Suicides en série à Bangui

 

Les cas de suicides se multiplient en Centrafrique, témoins du profond malaise économique et social que traverse ce pays encore mal remis des conséquences des mutineries militaires de 1996 et 1997.

Sous le titre "La série noire continue", le journal Le Citoyen évoquait récemment "la sinistrose" qui règne à Bangui où trois personnes viennent de se donner la mort en moins d'une semaine.

Jusqu'à une époque récente, seuls quelques dizaines de jeunes se suicidaient chaque année, le plus souvent par intoxication médicamenteuse.

En deux ans, même si l'on ne dispose pas de chiffres officiels, le phénomène s'est énormément amplifié et étendu à toutes les couches de la société. Ce sont maintenant des cadres, des intellectuels, des personnes âgées qui se donnent la mort par intoxication, balle ou pendaison.

Le dernier cas en date est celui d'un cadre de la Banque internationale pour la Centrafrique (BICA), qui s'est tiré une balle dans la tête dans sa voiture, au petit matin, sans laisser d'explication.

La semaine précédente, un homme d'une quarantaine d'années se jetait du haut d'un bātiment de trois étages d'un lycée de Bangui et l'on retrouvait le corps d'un jeune homme pendu au quartier Bearex.

Il y a un mois, la presse locale relatait le suicide par médicaments d'une jeune fille au Lycée Marie-Jeanne Caron.

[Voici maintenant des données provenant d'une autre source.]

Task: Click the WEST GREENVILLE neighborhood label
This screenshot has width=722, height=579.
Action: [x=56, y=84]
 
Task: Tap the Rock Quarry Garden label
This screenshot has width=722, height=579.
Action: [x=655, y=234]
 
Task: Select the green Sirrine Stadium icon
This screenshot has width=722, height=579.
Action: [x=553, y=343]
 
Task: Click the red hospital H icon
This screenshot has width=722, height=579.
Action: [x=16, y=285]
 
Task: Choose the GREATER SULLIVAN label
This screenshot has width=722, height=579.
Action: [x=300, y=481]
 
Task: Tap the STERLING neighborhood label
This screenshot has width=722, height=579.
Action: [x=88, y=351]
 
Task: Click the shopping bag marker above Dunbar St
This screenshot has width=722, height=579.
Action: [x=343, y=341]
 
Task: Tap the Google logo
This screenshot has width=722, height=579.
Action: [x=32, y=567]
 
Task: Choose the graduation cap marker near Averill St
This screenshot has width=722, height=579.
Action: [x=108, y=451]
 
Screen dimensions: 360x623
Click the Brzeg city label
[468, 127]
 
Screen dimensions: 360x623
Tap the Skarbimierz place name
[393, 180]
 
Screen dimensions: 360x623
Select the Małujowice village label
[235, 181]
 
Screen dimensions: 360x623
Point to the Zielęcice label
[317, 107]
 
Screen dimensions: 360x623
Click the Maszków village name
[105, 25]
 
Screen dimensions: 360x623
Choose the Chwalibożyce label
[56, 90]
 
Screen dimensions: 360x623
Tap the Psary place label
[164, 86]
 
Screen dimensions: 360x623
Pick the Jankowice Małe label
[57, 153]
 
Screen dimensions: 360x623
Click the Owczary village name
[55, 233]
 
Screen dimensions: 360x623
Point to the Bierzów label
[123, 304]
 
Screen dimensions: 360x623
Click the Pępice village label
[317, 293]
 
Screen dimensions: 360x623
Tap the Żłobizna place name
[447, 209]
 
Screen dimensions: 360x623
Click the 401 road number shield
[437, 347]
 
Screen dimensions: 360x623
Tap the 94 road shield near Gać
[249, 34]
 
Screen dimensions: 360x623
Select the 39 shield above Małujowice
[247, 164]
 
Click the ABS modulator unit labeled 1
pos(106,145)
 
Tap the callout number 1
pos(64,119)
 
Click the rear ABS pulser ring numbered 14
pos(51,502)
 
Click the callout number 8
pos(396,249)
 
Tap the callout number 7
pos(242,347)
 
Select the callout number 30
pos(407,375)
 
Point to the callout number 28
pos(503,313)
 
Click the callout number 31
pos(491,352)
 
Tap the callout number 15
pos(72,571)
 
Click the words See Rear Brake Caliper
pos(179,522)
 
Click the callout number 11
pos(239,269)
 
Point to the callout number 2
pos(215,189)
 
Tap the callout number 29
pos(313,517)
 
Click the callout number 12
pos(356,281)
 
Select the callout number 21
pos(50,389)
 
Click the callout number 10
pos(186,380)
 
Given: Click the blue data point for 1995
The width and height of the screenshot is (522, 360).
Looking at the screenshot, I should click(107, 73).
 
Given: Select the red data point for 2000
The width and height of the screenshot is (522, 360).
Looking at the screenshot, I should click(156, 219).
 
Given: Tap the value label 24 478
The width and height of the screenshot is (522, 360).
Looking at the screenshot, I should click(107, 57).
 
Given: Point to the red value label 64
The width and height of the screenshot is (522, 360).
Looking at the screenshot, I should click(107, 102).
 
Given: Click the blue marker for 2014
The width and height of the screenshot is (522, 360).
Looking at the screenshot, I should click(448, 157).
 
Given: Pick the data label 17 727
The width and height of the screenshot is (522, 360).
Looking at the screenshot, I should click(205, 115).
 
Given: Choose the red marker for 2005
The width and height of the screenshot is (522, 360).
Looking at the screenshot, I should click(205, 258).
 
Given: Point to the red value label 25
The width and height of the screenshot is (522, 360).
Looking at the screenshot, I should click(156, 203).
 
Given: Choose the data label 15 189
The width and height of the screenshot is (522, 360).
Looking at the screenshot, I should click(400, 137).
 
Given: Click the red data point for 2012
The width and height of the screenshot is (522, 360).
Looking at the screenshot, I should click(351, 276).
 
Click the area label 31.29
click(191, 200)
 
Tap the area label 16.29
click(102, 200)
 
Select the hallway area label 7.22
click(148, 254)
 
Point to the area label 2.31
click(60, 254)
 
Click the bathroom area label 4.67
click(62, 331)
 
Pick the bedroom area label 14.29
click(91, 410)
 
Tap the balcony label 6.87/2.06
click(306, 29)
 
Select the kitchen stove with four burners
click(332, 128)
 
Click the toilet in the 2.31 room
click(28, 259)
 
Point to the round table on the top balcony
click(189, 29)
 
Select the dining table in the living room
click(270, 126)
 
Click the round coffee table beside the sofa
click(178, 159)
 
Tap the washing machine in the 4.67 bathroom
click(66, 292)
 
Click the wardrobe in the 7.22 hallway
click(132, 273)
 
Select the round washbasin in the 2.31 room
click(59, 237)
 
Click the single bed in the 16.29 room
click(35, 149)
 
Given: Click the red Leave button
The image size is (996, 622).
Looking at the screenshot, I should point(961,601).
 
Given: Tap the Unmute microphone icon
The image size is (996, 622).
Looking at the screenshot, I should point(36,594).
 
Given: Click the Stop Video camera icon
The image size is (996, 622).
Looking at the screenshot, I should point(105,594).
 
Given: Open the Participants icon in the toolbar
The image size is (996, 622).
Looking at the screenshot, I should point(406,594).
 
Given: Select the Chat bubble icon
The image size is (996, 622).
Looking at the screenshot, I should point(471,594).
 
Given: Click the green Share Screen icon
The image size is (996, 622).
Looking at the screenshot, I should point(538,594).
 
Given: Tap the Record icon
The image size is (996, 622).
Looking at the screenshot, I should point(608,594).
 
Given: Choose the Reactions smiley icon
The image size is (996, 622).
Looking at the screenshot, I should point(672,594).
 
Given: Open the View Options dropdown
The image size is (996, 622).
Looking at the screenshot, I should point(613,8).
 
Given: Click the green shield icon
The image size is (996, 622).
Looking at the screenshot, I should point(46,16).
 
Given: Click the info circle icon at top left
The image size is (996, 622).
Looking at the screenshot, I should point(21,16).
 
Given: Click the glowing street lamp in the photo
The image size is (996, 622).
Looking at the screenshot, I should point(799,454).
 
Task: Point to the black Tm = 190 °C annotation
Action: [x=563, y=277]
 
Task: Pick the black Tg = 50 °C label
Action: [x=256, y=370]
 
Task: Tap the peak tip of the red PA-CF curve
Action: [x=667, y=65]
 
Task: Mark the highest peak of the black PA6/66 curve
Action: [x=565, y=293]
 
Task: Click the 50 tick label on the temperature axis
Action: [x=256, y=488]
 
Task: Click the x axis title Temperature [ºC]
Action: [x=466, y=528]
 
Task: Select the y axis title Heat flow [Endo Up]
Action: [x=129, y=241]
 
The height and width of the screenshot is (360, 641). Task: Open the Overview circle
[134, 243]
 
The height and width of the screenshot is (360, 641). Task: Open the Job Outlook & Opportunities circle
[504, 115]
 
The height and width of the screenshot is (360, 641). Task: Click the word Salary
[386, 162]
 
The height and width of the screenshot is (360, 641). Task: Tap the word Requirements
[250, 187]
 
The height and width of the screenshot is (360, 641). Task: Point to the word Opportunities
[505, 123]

La plupart du temps, l'entourage des suicidés parle de différends avec la famille, de désespoir. Autre raison avancée: l'implication dans certaines affaires sur le point de déboucher sur des poursuites judiciaires

Anatole Wanzani, sociologue, estime que "la misère et la pauvreté ont sérieusement entamé l'instinct de conservation des Centrafricains qui voient dans le suicide une délivrance; c'est l'expression du comble même de l'exaspération", analyse-t-il.

Le phénomène est également répandu chez les nombreuses jeunes femmes victimes de viols: "une fille qui tient à son avenir, à sa dignité, et qui subit un jour une telle humiliation, vit un traumatisme extrême qui l'expose au suicide à tout moment", explique le sociologue.

L'absorption à haute dose de Nivaquine, normalement utilisée pour traiter le paludisme, apparaît comme le moyen le plus utilisé par les candidats au suicide... quand il ne s'agit pas tout bonnement d'insecticides.

"Le plus souvent, explique le docteur Dominique Sénékian, les individus s'intoxiquent après avoir consommé une grande quantité d'alcool, au point que parfois, on se demande si on a affaire à un suicide ou à un accident.

Dans certains quartiers de Bangui, les revendeurs à l'étalage de produits pharmaceutiques refusent de vendre plus de cinq comprimés de Nivaquine au même client dans la journée.

L'un d'eux, Geoffroy, raconte avoir vendu un jour une dizaines de cachets à une jeune femme ivre morte: "le lendemain, j'ai appris qu'elle s'était suicidée; je n'étais vraiment pas à l'aise".